[TASK TO COMPLETE] Copy the rows below word for word, starting with the line that contains "coordinates (39, 107)." and ending with the line that contains "The image size is (1400, 850).", both included.

[DATASET ENTRIES]
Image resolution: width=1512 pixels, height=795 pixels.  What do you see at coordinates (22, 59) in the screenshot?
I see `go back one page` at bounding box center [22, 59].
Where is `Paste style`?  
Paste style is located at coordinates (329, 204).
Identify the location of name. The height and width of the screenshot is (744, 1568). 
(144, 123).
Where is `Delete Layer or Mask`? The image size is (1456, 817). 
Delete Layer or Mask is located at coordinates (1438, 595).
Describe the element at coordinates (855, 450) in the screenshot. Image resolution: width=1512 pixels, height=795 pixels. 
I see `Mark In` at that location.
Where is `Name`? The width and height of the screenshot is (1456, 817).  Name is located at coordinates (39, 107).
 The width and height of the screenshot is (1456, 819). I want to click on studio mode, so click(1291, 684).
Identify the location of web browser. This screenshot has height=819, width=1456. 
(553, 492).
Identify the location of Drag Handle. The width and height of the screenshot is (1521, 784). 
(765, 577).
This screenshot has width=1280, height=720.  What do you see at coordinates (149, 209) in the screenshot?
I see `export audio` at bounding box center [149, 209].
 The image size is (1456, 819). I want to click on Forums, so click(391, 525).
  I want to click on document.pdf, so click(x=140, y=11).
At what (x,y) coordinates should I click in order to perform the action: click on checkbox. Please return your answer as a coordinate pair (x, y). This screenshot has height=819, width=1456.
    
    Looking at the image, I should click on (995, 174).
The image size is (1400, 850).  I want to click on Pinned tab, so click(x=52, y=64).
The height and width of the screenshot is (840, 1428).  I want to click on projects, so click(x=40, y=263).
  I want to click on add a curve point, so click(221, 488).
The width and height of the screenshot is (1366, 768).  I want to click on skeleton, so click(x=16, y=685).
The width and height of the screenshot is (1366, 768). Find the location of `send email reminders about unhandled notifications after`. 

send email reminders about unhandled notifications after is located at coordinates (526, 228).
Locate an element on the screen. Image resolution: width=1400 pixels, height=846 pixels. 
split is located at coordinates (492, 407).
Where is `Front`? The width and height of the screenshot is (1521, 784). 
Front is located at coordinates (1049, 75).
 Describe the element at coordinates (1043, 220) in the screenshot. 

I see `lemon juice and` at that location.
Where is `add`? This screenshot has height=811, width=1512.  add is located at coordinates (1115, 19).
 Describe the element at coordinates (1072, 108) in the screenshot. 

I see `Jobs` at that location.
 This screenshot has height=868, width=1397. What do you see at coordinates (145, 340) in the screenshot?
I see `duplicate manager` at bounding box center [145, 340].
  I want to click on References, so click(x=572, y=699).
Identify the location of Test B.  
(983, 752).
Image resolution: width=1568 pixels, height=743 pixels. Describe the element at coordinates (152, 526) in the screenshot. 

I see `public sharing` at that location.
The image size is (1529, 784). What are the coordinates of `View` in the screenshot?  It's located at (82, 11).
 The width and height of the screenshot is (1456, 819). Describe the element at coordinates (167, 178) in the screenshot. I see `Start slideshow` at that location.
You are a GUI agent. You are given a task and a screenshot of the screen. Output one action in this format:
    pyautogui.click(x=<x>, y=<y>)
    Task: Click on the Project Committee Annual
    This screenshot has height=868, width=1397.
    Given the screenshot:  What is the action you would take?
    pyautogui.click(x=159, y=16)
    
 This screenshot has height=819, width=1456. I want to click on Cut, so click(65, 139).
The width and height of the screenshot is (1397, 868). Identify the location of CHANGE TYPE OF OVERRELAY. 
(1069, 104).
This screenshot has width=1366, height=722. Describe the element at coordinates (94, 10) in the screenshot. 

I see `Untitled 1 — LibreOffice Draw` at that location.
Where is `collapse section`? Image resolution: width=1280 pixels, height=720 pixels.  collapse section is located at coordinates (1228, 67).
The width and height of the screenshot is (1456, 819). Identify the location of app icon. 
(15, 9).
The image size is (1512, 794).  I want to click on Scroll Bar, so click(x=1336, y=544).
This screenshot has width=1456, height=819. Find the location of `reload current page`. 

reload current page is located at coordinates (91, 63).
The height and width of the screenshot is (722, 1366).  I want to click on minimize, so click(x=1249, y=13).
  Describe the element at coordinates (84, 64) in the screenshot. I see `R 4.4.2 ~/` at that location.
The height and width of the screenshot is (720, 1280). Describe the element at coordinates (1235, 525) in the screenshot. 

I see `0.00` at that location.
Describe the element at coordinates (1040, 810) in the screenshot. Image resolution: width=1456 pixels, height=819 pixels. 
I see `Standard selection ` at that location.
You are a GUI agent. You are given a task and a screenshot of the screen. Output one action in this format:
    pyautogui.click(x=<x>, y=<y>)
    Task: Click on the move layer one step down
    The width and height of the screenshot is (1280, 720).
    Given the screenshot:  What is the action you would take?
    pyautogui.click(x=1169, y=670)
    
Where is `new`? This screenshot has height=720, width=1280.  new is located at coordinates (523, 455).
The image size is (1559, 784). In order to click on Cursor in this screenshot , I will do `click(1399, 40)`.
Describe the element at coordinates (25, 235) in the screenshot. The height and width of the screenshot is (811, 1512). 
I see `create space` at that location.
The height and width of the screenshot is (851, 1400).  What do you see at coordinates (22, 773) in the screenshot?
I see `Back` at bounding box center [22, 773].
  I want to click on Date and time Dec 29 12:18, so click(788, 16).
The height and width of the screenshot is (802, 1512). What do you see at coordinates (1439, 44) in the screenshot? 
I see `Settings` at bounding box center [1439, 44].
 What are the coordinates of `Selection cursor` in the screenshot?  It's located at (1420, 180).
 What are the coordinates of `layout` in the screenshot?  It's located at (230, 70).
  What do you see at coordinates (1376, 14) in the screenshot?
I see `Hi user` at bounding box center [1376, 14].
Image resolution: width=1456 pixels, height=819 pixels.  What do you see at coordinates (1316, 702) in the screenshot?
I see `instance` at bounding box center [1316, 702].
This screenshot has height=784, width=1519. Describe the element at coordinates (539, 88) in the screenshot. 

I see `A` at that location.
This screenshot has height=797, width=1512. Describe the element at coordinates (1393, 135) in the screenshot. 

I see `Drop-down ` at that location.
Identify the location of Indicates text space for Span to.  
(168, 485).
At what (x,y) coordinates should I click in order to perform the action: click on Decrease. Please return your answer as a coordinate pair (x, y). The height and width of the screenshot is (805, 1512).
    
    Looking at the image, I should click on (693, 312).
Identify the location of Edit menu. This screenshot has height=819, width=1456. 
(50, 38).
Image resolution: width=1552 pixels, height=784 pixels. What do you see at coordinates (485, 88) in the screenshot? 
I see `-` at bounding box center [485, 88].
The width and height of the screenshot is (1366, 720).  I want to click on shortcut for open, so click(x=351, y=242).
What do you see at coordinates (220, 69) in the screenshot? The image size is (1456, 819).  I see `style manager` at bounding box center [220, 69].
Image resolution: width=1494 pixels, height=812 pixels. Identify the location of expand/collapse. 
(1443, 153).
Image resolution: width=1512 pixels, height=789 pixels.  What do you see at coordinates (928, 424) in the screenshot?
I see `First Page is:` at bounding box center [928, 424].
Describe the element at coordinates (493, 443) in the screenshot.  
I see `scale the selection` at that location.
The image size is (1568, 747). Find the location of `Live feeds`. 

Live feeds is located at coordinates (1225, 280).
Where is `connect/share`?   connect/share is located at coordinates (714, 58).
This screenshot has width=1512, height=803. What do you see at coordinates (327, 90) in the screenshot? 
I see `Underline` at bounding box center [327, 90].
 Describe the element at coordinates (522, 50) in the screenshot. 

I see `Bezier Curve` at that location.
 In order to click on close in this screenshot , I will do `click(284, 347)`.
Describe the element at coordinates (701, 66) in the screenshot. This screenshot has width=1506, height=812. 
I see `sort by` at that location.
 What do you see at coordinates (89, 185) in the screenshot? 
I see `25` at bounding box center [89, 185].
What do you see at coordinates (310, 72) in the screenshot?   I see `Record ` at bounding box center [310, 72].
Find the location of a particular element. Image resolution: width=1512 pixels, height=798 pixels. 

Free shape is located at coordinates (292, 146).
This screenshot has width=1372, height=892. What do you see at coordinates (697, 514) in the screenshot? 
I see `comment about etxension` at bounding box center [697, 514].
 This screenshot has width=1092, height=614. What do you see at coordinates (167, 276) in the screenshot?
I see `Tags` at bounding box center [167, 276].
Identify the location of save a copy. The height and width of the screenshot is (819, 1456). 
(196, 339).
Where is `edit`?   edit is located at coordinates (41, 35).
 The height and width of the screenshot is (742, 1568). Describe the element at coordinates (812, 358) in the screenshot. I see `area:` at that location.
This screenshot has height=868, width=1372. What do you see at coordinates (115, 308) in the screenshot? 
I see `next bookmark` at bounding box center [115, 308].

[FINAL ANSWER]
Where is `Name`? The width and height of the screenshot is (1456, 817).  Name is located at coordinates (39, 107).
 The width and height of the screenshot is (1456, 819). I want to click on studio mode, so click(1291, 684).
Identify the location of web browser. This screenshot has height=819, width=1456. 
(553, 492).
Identify the location of Drag Handle. The width and height of the screenshot is (1521, 784). 
(765, 577).
This screenshot has width=1280, height=720.  What do you see at coordinates (149, 209) in the screenshot?
I see `export audio` at bounding box center [149, 209].
 The image size is (1456, 819). I want to click on Forums, so click(391, 525).
  I want to click on document.pdf, so click(x=140, y=11).
At what (x,y) coordinates should I click in order to perform the action: click on checkbox. Please return your answer as a coordinate pair (x, y). This screenshot has height=819, width=1456.
    
    Looking at the image, I should click on (995, 174).
The image size is (1400, 850).  I want to click on Pinned tab, so click(x=52, y=64).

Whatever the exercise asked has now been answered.